減少の一途を辿る日本の人口ですが、2018年版の人口動態では少子高齢化や一極集中現象の他、「外国人割合が過去最多」という異例のデータが出ています。これを受け、ジャーナリストの嶌信彦さんは自身の無料メルマガ『ジャーナリスト嶌信彦「時代を読む」』で、今後、外国人が永住権を得られるチャンスがあるのは当然として、移住後の福祉分野の改革を無視し続ければ、労働先に日本を選ぶ外国人は減るだろうと警鐘を鳴らしています。

少子高齢化など人口動態の異変拡大 ─減少幅最大、外国人は250万人で最多─

日本の人口動態に異変が起きている。総務省の調査によると2018年1月1日時点の日本の総人口は1億2,520万9,603人で9年連続の減少。減少幅は37万4,055人で1968年の調査開始以来最大だったのである。しかも15~64歳の生産年齢人口は初めて6割を切り、逆に外国人人口は過去最多の249万7,656人で前年比7.5%増えている

また出生数は94万8,396人で1979年度の調査開始以来、最少。逆に死亡者数は134万774人と過去最多で、出生数より死亡者数が多い自然減は11年連続となり、その幅も39万2,378人と過去最大となった。日本の少子高齢化、人口減少の実態がはっきりと浮き彫りになり、外国人人口の増加で活力を保っているともいえる。

また14歳以下の年少人口も1573万5692人に減り、全体の12.57%。遂に65歳以上の老年人口は3462万9,983人と年少人口の約2倍となっており、この数字をみている限り日本人の「若返り」は極めて難しく、ますます高齢化社会に突き進んでいるとみることができる。
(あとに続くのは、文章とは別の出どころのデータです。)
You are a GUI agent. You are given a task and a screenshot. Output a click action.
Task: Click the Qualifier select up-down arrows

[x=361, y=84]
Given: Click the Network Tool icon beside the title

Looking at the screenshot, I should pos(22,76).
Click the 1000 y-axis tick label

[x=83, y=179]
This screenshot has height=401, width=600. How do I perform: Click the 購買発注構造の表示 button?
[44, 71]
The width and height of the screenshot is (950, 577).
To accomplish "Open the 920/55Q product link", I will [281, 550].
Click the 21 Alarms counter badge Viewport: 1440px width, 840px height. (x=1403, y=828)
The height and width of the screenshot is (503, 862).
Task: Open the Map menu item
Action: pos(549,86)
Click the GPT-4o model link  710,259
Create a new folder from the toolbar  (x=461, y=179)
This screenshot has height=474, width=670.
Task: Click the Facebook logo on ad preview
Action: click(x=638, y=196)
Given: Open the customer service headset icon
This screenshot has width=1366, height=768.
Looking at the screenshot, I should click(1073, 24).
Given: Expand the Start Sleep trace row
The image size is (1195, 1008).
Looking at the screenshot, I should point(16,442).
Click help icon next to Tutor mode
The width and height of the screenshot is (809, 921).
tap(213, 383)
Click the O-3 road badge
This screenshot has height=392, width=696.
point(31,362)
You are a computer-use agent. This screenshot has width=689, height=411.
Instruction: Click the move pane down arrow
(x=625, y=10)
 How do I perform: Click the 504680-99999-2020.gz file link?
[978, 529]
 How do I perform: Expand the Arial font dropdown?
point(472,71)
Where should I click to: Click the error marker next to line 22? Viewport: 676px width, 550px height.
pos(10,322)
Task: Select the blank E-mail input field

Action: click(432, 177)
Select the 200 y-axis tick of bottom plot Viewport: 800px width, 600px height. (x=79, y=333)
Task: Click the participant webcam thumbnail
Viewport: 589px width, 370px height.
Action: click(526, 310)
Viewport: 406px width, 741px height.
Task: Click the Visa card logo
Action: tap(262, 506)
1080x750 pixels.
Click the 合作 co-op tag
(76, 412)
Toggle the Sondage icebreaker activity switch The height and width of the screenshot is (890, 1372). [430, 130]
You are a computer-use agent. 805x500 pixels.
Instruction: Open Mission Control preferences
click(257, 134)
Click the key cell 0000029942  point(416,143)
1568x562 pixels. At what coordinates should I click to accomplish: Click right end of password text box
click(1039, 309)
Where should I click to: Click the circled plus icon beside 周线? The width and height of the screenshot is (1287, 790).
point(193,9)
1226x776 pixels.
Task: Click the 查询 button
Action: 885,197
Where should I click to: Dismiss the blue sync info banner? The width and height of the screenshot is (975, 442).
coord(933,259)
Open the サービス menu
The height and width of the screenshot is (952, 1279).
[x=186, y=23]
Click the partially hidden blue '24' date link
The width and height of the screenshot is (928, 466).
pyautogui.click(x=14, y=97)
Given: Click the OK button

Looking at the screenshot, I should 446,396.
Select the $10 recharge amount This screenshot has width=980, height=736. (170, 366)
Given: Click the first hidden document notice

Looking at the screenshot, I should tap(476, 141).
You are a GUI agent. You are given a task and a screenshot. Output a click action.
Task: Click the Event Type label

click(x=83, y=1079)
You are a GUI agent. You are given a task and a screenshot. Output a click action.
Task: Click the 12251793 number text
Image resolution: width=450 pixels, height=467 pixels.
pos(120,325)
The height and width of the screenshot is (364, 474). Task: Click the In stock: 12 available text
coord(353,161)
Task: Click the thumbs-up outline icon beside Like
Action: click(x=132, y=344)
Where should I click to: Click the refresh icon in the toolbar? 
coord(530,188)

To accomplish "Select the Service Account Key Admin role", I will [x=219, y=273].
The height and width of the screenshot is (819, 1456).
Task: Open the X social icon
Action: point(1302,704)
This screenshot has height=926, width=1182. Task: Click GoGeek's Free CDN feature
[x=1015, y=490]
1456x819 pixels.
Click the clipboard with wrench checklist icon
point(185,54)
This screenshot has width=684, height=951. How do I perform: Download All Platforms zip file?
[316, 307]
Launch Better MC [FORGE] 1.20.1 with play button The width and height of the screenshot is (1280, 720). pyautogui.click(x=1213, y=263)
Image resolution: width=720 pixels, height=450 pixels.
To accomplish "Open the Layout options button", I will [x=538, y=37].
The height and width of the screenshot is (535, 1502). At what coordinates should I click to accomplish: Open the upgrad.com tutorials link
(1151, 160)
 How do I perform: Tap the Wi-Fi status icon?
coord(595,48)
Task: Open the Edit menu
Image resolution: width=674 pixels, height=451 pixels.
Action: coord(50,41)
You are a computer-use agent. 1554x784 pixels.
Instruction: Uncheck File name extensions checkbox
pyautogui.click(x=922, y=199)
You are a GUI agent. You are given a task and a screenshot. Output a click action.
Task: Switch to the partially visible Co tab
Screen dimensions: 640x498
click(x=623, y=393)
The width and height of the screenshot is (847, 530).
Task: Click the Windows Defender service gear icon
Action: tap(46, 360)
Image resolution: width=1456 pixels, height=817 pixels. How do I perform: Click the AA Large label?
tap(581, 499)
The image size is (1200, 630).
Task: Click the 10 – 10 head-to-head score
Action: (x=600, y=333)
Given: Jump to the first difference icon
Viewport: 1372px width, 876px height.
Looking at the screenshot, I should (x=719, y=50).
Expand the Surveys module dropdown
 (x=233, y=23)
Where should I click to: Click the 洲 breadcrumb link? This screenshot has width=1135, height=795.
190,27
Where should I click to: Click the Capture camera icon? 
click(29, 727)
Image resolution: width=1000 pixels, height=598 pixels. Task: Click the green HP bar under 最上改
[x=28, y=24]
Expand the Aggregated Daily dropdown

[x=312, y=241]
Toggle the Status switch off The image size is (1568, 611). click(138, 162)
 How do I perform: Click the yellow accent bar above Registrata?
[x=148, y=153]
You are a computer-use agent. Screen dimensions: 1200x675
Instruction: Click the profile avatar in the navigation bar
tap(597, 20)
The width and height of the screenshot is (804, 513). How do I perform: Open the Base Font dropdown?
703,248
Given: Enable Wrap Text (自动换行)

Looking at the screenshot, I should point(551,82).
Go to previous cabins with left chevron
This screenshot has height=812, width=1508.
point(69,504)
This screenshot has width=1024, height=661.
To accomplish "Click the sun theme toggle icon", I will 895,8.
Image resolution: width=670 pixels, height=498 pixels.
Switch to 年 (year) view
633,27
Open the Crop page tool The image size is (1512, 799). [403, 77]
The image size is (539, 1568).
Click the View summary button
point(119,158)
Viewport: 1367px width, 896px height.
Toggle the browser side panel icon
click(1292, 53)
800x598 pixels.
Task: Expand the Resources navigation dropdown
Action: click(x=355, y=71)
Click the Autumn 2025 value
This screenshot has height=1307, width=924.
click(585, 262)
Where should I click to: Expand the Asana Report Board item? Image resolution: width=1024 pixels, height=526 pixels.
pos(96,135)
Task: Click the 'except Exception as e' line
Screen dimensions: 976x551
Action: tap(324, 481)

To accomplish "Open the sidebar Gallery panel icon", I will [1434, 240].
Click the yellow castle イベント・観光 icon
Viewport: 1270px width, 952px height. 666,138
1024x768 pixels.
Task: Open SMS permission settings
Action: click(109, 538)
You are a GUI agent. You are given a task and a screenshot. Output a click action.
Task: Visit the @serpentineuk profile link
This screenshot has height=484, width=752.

かつては日本の標準世帯は親2人、子供3人の5人家族が普通だったが、今や子供は1人~2人。親も1人という家族が増えつつあり、世帯人員が2~4人という家族が珍しくなくなってきた。

三大都市圏の人口だけ横バイ

都道府県別の人口増加率は東京都が首位だが、数字はわずか0.55%増、前年からは0.05%縮小している。人口減少率の最大は秋田県の1.39%だった。東京、関西、名古屋の三大都市圏の人口をみても前年比0.01%増しかなくほぼ横バイ。この三大都市圏の日本全体に占める人口の割合は12年連続で5割を超えた。地方が減り大都市圏が増えているという一極集中現象が進んでいる状況がよくわかる。

一方で増加しているのは外国人だ。特に若い世代が多く、20歳代は74万8,000人と同年代の日本の総人口の5.8%を占め、特に東京では10人に1人が外国人となっている。外国人全体では、今年1月1日の時点で前年比17万4,000人増の249万7,000人となり、過去最多を更新している。

外国人の多い市は大阪、横浜、名古屋など。ただ、増加率でみると北海道、青森、鹿児島などが前年比で50%を超している。日本で働いている外国人の国籍では中国人が全体の3割を占めるが、最近はベトナム、フィリピンなど東南アジアやネパールからの人も急増している。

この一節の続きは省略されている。